La jornada financiera de este martes presenta un escenario de marcados retrocesos para los activos nacionales en el exterior. En un contexto donde confluyen diversos factores internacionales y variables críticas de la economía doméstica, las acciones argentinas que operan en Wall Street muestran bajas pronunciadas que afectan el humor de los inversores. Este movimiento contractivo ha tenido un impacto directo en los indicadores de solvencia soberana, provocando que el índice que mide el JP Morgan suba 5 unidades y el riesgo país vuelva a situarse en el umbral psicológico de los 500 puntos básicos.
El desplome de los activos locales en Nueva York
La tendencia negativa en la plaza neoyorquina es liderada por empresas de sectores clave, reflejando una desconfianza momentánea que golpea la cotización de los papeles representativos de la economía argentina. El desplome es encabezado por la tecnológica Globant, que registra una caída del 13,5%, seguida por firmas del sector energético como Edenor, con un retroceso del 6,5%, y Transportadora de Gas del Sur, que cede un 5,1%. En sintonía con este clima de cautela, los bonos soberanos en dólares también registran bajas de hasta el 0,8%, mientras que en el plano local, el dólar oficial cerró su cotización a $1465 en las pantallas del Banco Nación.

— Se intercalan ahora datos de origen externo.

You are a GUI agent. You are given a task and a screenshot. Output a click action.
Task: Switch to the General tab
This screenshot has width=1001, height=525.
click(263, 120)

Expectativas macroeconómicas y el análisis del mercado
A pesar de la volatilidad manifiesta en las pizarras, algunos analistas sugieren que la reacción del mercado responde a una fase de transición en las expectativas de los agentes. Según el economista Gustavo Ber, la respuesta inicial de los inversores ante los ponderadores en el IPC está reflejando un efecto limitado en los instrumentos financieros. El analista sostiene que, de fondo, persiste el apetito por activos locales, ya que se priorizan las mejoras provenientes del frente macroeconómico por encima de las fluctuaciones diarias.
Para que se sostenga la confianza de los agentes económicos y se revierta la tendencia actual, el mercado mantiene su expectativa puesta en tres pilares fundamentales que Ber identifica como determinantes. En primer lugar, la capacidad de acumulación de reservas por parte del Banco Central; en segundo término, los avances tangibles en el proceso de desinflación; y finalmente, un repunte más generalizado en la actividad económica que valide el rumbo actual y permita estabilizar definitivamente los indicadores de riesgo.